Focus on Latin American economies (in rank order)
Mexico is one of the 2016 edition’s most improved economies, moving eleven places to 51st. Its domestic market has become one of the world’s most open and ranks 10th globally on this pillar, with significant decreases in tariffs on both agricultural and industrial goods. Ninety-three percent of goods enter Mexico duty-free. The regulatory environment for foreign investment is also favourable, as is the ease of hiring foreign skills. On trade facilitation, Mexico performs only moderately, with the cost of compliance with border procedures on the export side remaining high. Its infrastructure is rated relatively high, especially in terms of the connectivity of its sea and air ports. The share of active mobile broadband users has shot from less than 10 percent to just over 50 percent, and the government ranks well in terms of the availability of online services. Security is a lingering issue, along with the efficiency and accountability of its institutions.

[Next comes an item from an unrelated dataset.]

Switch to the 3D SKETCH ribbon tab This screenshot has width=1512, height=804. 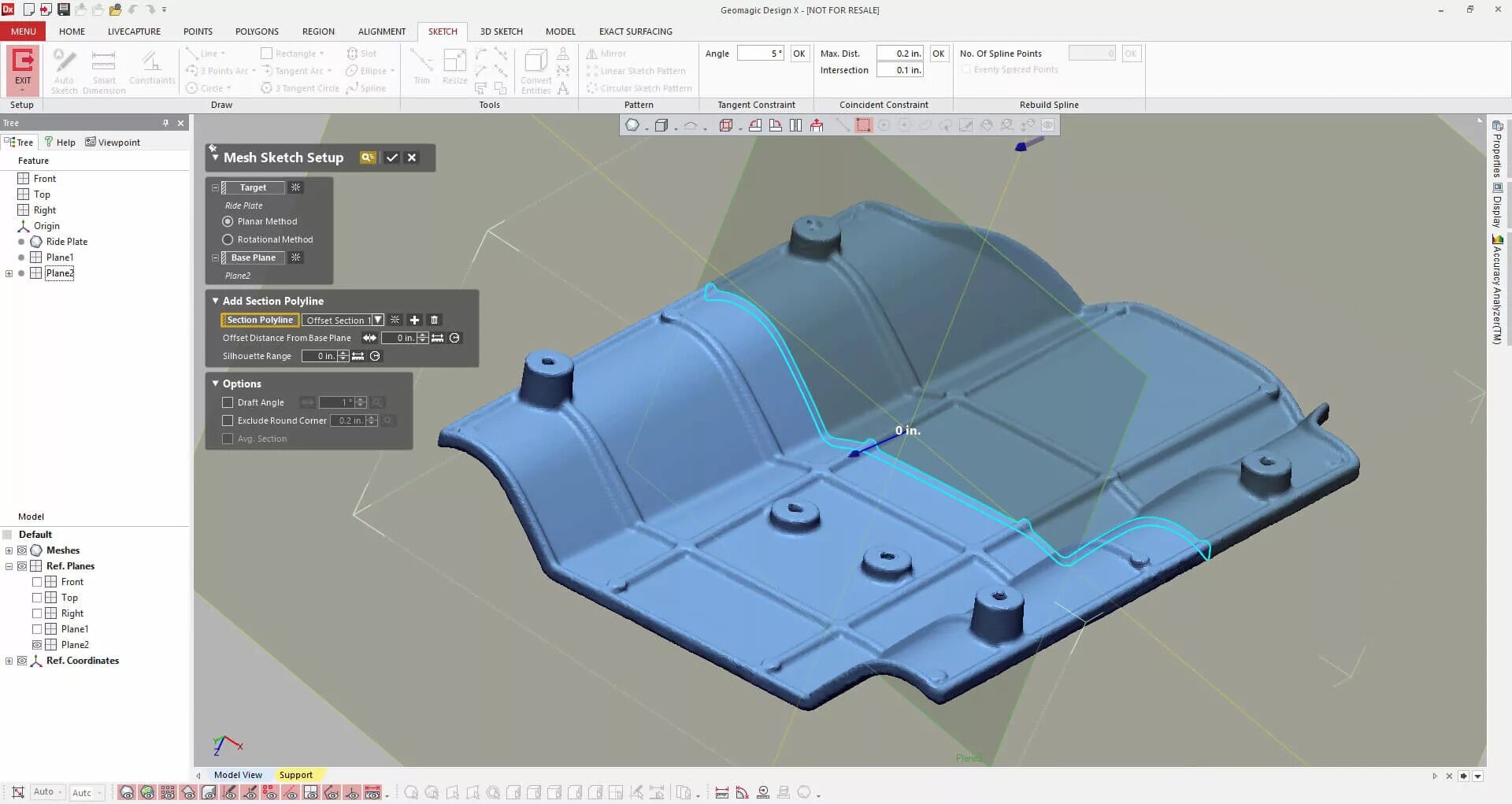[x=501, y=31]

Colombia drops slightly in the 2016 edition to 85th, approaching the average for the Latin American region. It performs well in terms of market access, with a fairly simple tariff structure, and its exports enjoy friendly terms abroad. Colombia’s borders, however, remain key bottlenecks, with compliance on both the import and export side being time intensive and costly. Colombia scores well on its ICT infrastructure, but transport, especially rails and road, lags behind. The overall operating environment, especially in terms of its public institutions, stands as another barrier to enabling trade over the medium term. On this pillar, Colombia ranks near the bottom globally overall, though with openness to foreign investment serving as a positive note.

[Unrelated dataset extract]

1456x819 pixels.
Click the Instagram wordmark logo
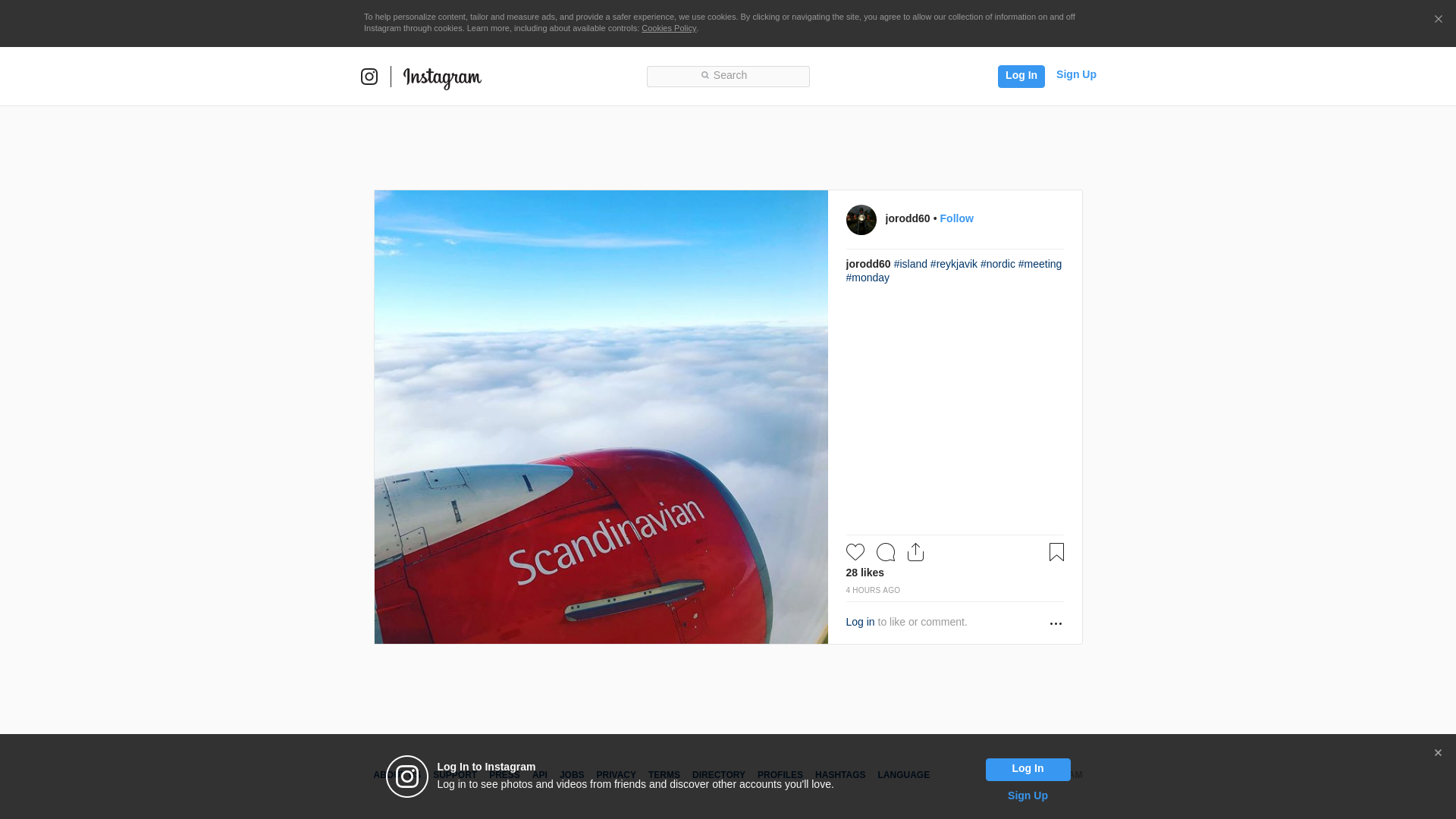442,77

Argentina moves up in the 2016 rankings from 104th to 94th, led by a significant improvement in the efficiency of its border administration, as well as a strong overall infrastructure network. Argentina has simplified its import licensing system with the implementation of the Comprehensive Import Monitoring System (Sistema Integral de Monitoreo de Importaciones [SIMI]), resulting in a decrease in the border compliance time from 12 to 2.5 days. Despite these impressive improvements, however, the predictability of the import process remains a major issue according to businesses surveyed, and the financial cost of border compliance remains among the world’s highest. Similarly, the overall operating environment still requires significant reform to enable trade growth, with weak results on the protecting property, the efficiency and accountability of public institutions and access to finance indicators.
Brazil drops 13 places in this year’s ranking to 110th, driven by deterioration on the market access and operating environment pillars. Brazil’s market remains fairly closed, with high tariffs for both agricultural and industrial products, and a fairly low share of imports enjoying duty-free access (31 percent). Its exports also continue to face relatively high tariffs, with only limited preferential access. At the same time, its borders remain thick, with border and documentary compliance alone costing over $1,000 per container on average and requiring six days for clearance. Moreover, the time predictability of import procedures ranks 135th, only slightly above Venezuela, which occupies the bottom position. Brazil has improved on the infrastructure side slightly, yet the quality of port infrastructure and efficiency of the intra-modal system remaining as key bottlenecks for enabling trade.